Diet low in advanced glycation end products increases insulin sensitivity in healthy overweight individuals: A double-blind, randomized, crossover trial

Background: The consumption of advanced glycation end products (AGEs) has increased because of modern food processing and has been linked to the development of type 2 diabetes in rodents. Objective: We determined whether changing dietary AGE intake could modulate insulin sensitivity and secretion in healthy, overweight individuals. Design: We performed a double-blind, randomized, crossover trial of diets in 20 participants [6 women and 14 men; mean ± SD body mass index (in kg/m²): 29.8 ± 3.7]. Isoenergetic- and macronutrient matched diets that were high or low in AGE content were alternately consumed for 2 wk and separated by a 4-wk washout period.
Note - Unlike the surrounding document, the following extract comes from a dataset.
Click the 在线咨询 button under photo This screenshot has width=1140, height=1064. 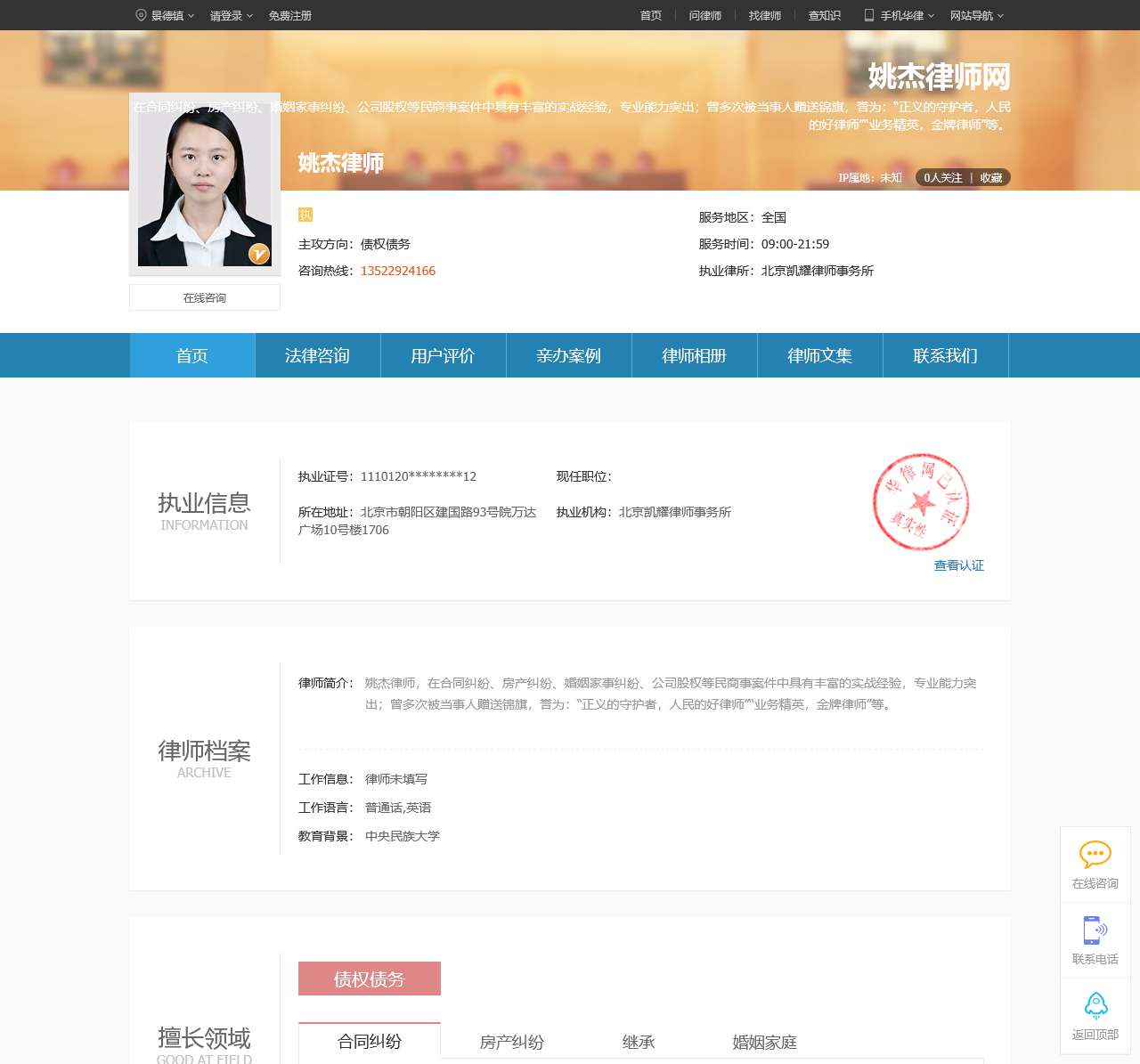coord(205,298)
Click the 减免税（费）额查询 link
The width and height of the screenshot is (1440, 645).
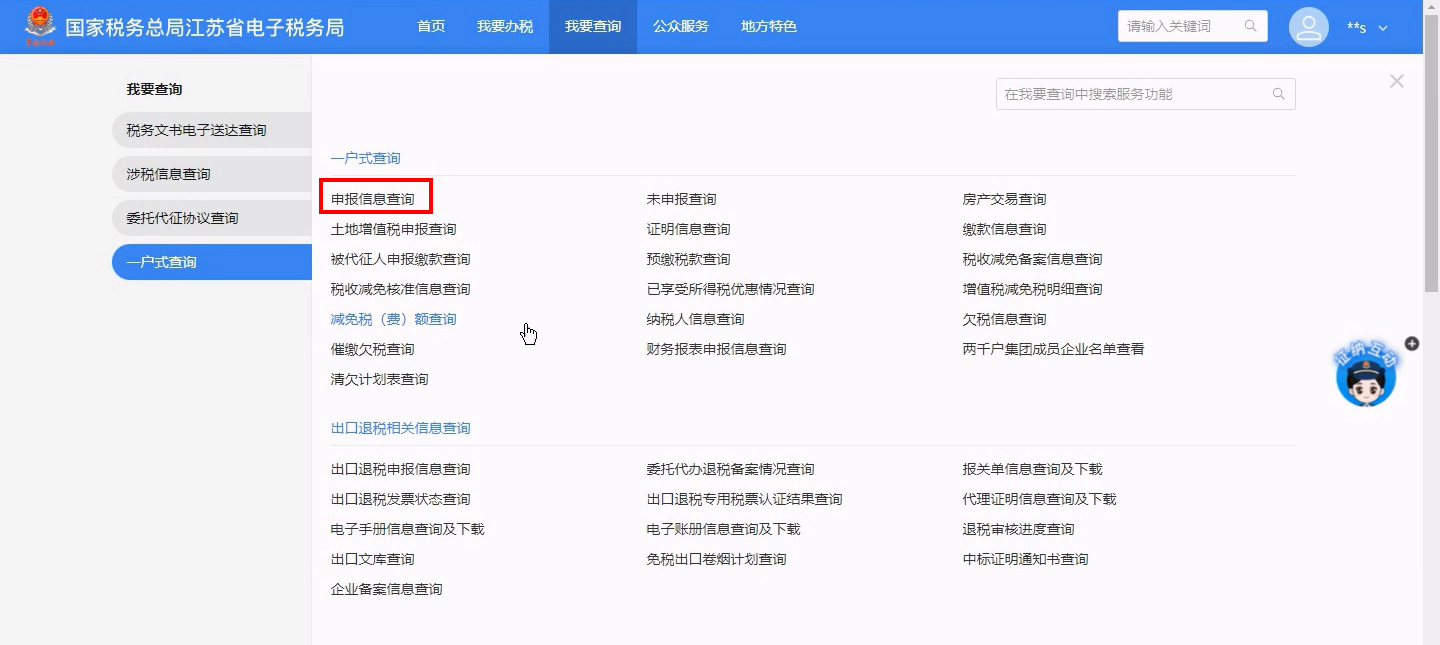[393, 319]
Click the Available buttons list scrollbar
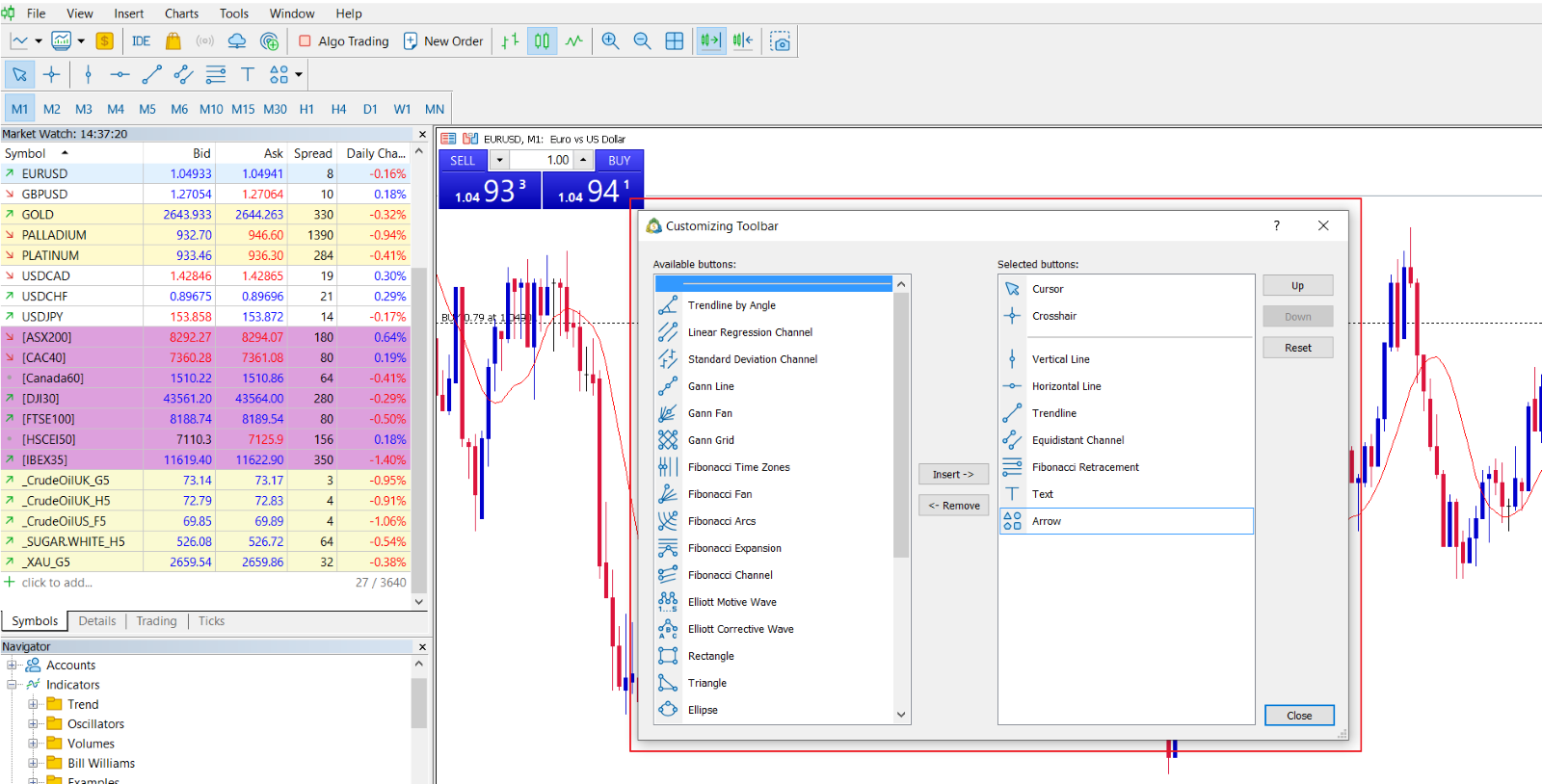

At the beginning and end of each dietary period, a hyperinsulinemic euglycemic clamp and an intravenous glucose tolerance test were performed. Dietary, plasma and urinary AGEs N^V-(carboxymethyl) lysine (CML), N^V-(carboxyethyl)lysin (CEL), and methylglyoxal derived hydroimadazolidine (MG-H1) were measured with the use of mass spectrometry. Results: Participants consumed less CML, CEL, and MG-H1 during the low-AGE dietary period than during the high-AGE period (all P < 0.05), which was confirmed by changes in urinary AGE excretion. There was an overall difference in insulin sensitivity of 22.1 mg · kg^-1 · min^-1 between diets (P = 0.001). Insulin sensitivity increased by 1.3 mg · kg^-1 · min^-1 after the low-AGE diet (P = 0.004), whereas it showed a tendency to decrease by 0.8 mg · kg^-1 · min^-1 after the high-AGE diet (P = 0.086). There was no difference in body weight or insulin secretion between diets (P = NS). Conclusions: A diet that is low in AGEs may reduce the risk of type 2 diabetes by increasing insulin sensitivity. Hence, a restriction in dietary AGE content may be an effective strategy to decrease diabetes and cardiovascular disease risks in overweight individuals.